Khusus untuk G20, OECD memproyeksi pertumbuhan ekonomi pada 2019 sebesar 3,5%. Selain melambat dibandingkan tahun lalu 3,8%, estimasi itu lebih rendah 0,2 poin persentase dibandingkan proyeksi yang dikeluarkan November 2018. Pertumbuhen ekonomi pada 2020 tetap diproyeksi sebesar 3,7%.
Laurence Boone, Kepala Ekonom OECD mengatakan pemangkasan proyeksi pertumbuhan ekonomi ini lebih dipengaruhi oleh kondisi yang terjadi di Uni Eropa (UE). Selain pertumbuhan ekonominya mengecewakan, kinerja perdagangan baik di dalam maupun dengan mitra luar UE tercatat lesu.

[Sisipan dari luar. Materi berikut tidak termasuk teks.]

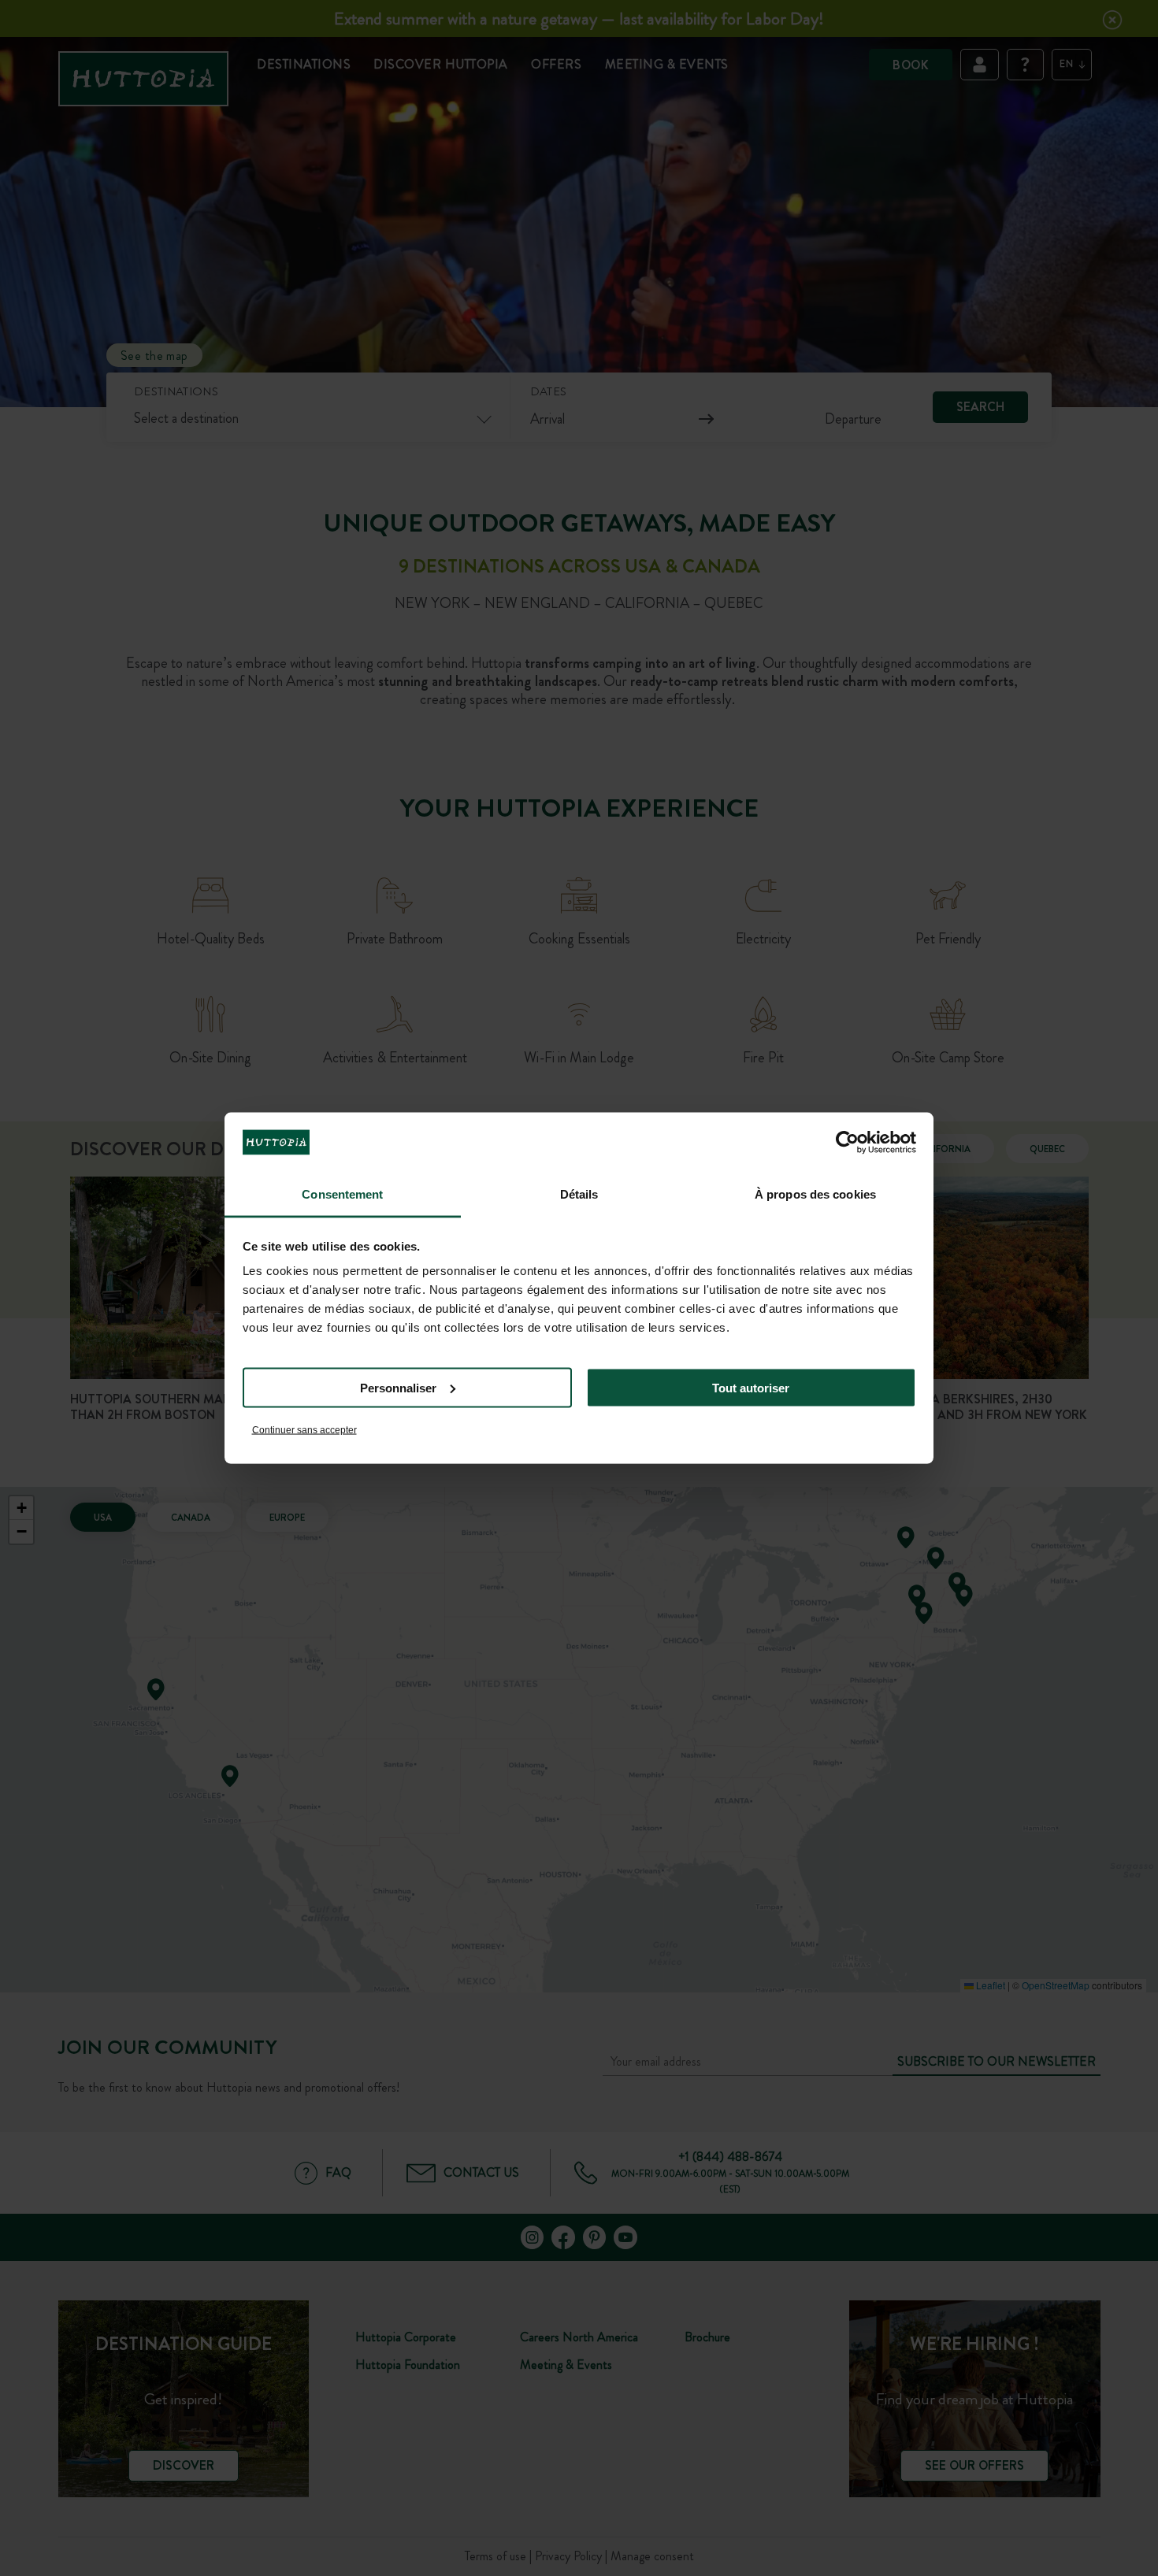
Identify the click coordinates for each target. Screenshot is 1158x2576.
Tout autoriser (750, 1387)
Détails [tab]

“Kepercayaan bisnis dan konsumen telah anjlok di negara-negara maju karena berlanjutnya ketegangan perdagangan, tingginya tingkat ketidakpastian kebijakan di Eropa, dan meningkatnya kekhawatiran akibat perlambatan ekonomi China,” jelasnya seperti dilansir dari laman resmi OECD, Senin (11/3/2019).
Koreksi turun hampir terjadi di semua ekonomi G20, dengan penurunan terbesar di kawasan UE. Kondisi ini lebih banyak dipengaruhi pelemahan ekonomi di Jerman, Italia, Inggris, Kanada, dan Turki. Sektor manufaktur diperkirakan mendapat pukulan besar karena perang dagang.
Laurence mengatakan sebenarnya ada beberapa faktor yang mampu mendorong pertumbuhan ekonomi, seperti keuangan yang sedikit longgar karena ada sinyal jeda normalisasi kebijakan moneter. Pasar tenaga kerja juga cukup tangguh dengan peningkatan upah secara perlahan.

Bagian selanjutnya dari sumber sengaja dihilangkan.